Saved data entries

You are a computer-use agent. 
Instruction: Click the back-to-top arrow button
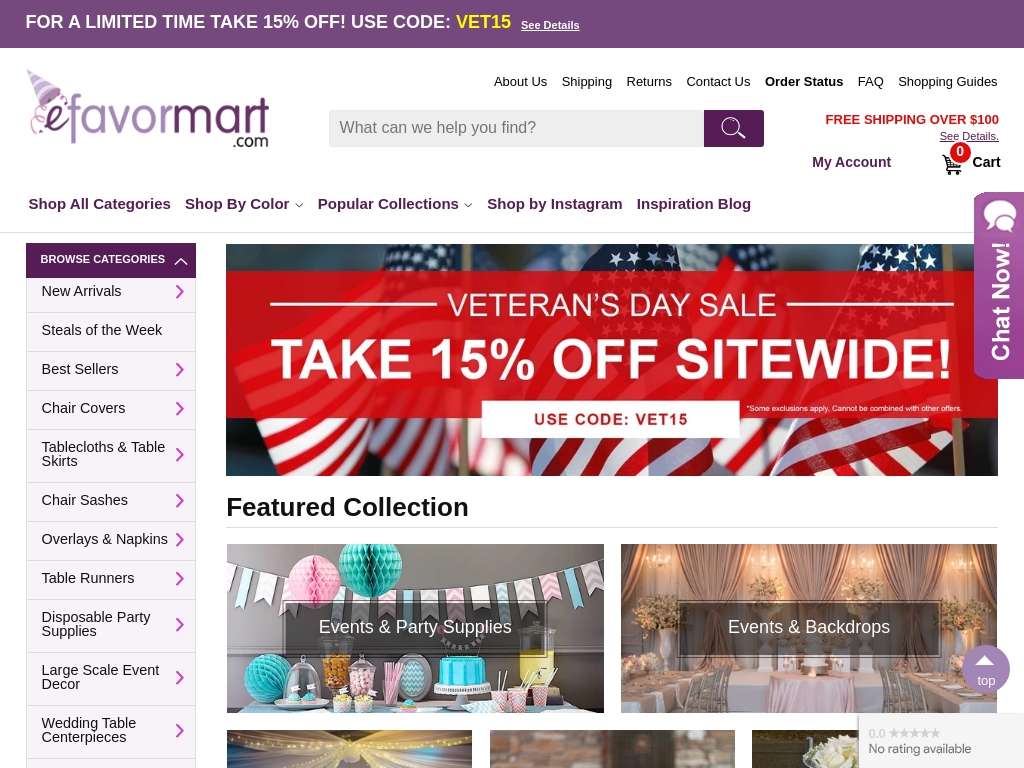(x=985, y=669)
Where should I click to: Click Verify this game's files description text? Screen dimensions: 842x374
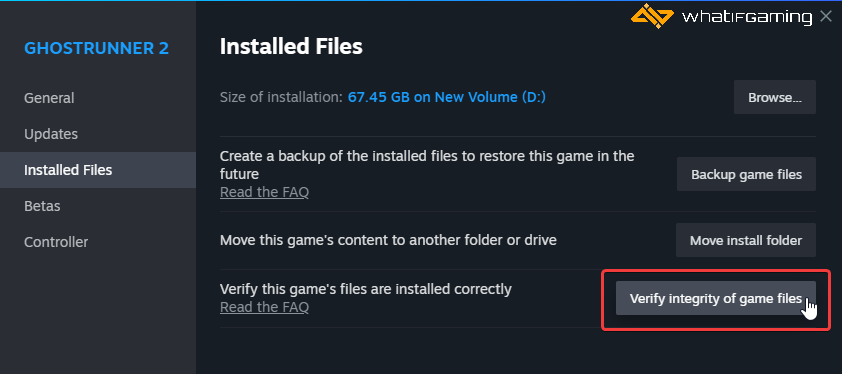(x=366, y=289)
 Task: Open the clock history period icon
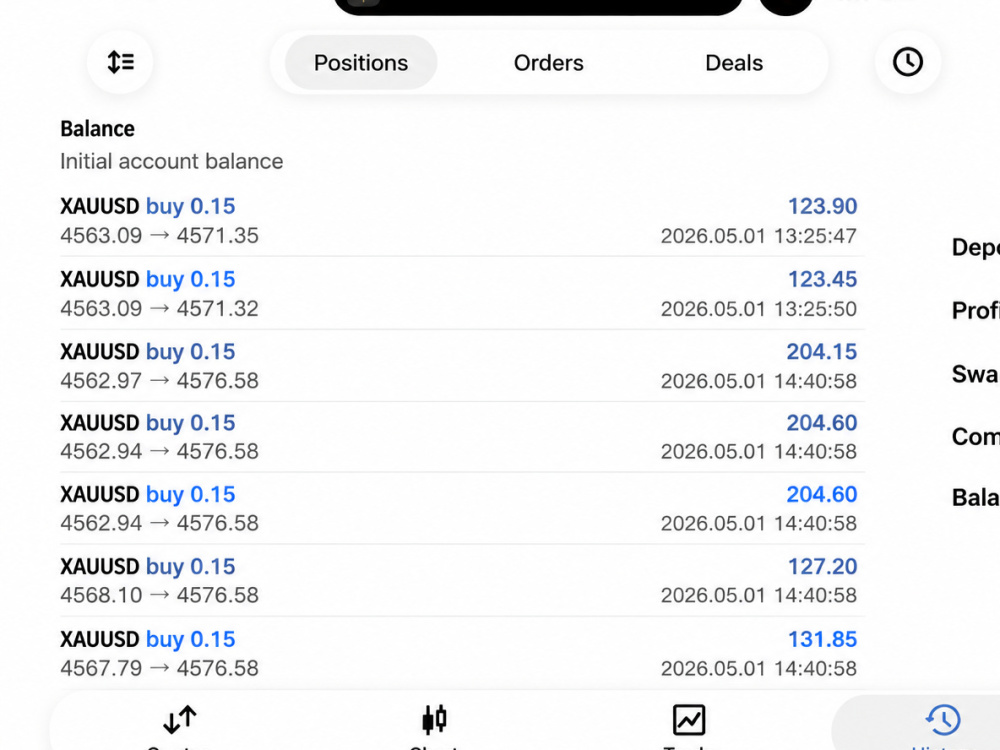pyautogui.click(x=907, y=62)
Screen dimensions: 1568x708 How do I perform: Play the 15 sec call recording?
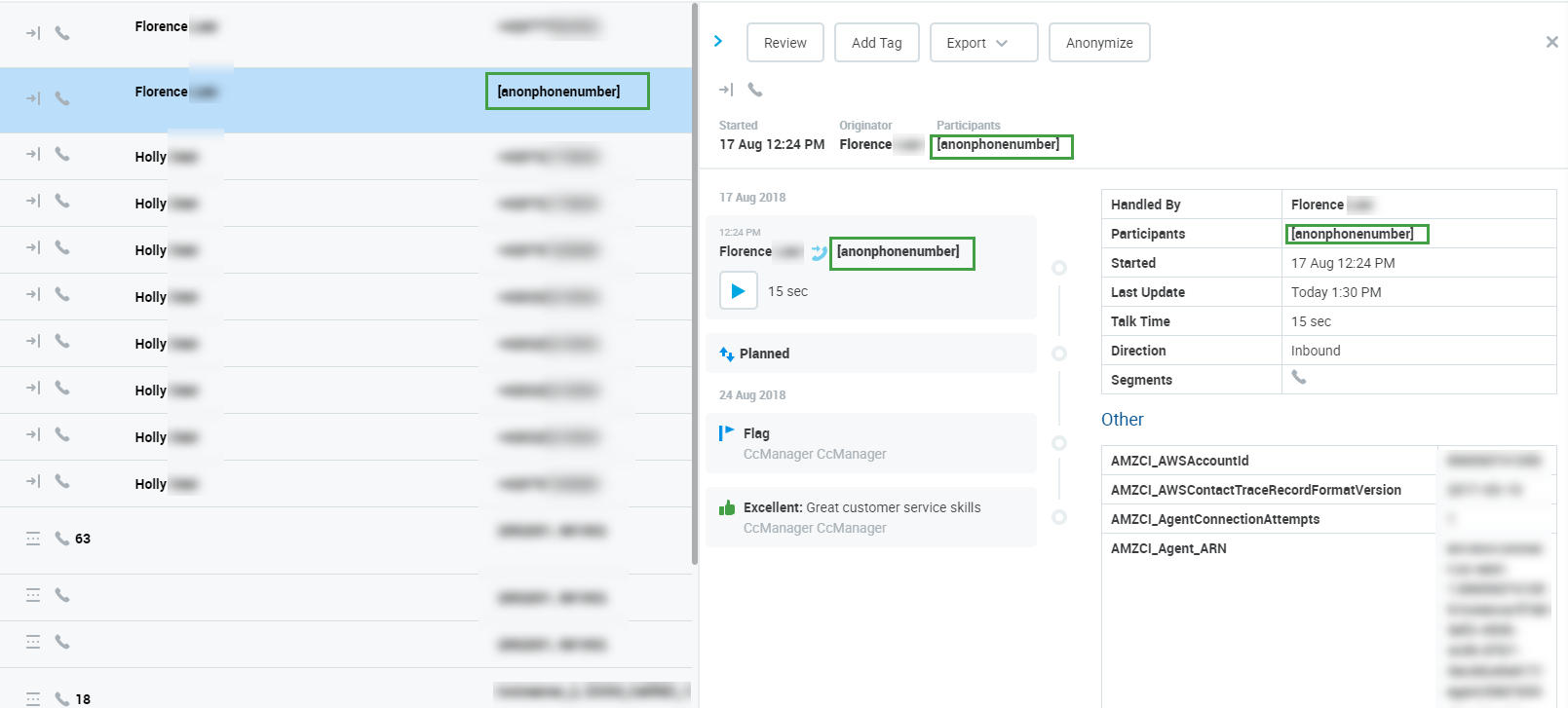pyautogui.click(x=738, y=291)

- Your goal
Restate each entry word for word; omit the pictures.

- Answer area
You are a computer-use agent. 
Instruction: Click the back-to-top arrow button
(x=985, y=669)
Where should I click to: Click Verify this game's files description text? Screen dimensions: 842x374
(x=366, y=289)
 Task: Open the clock history period icon
pyautogui.click(x=907, y=62)
Screen dimensions: 1568x708 How do I perform: Play the 15 sec call recording?
pyautogui.click(x=738, y=291)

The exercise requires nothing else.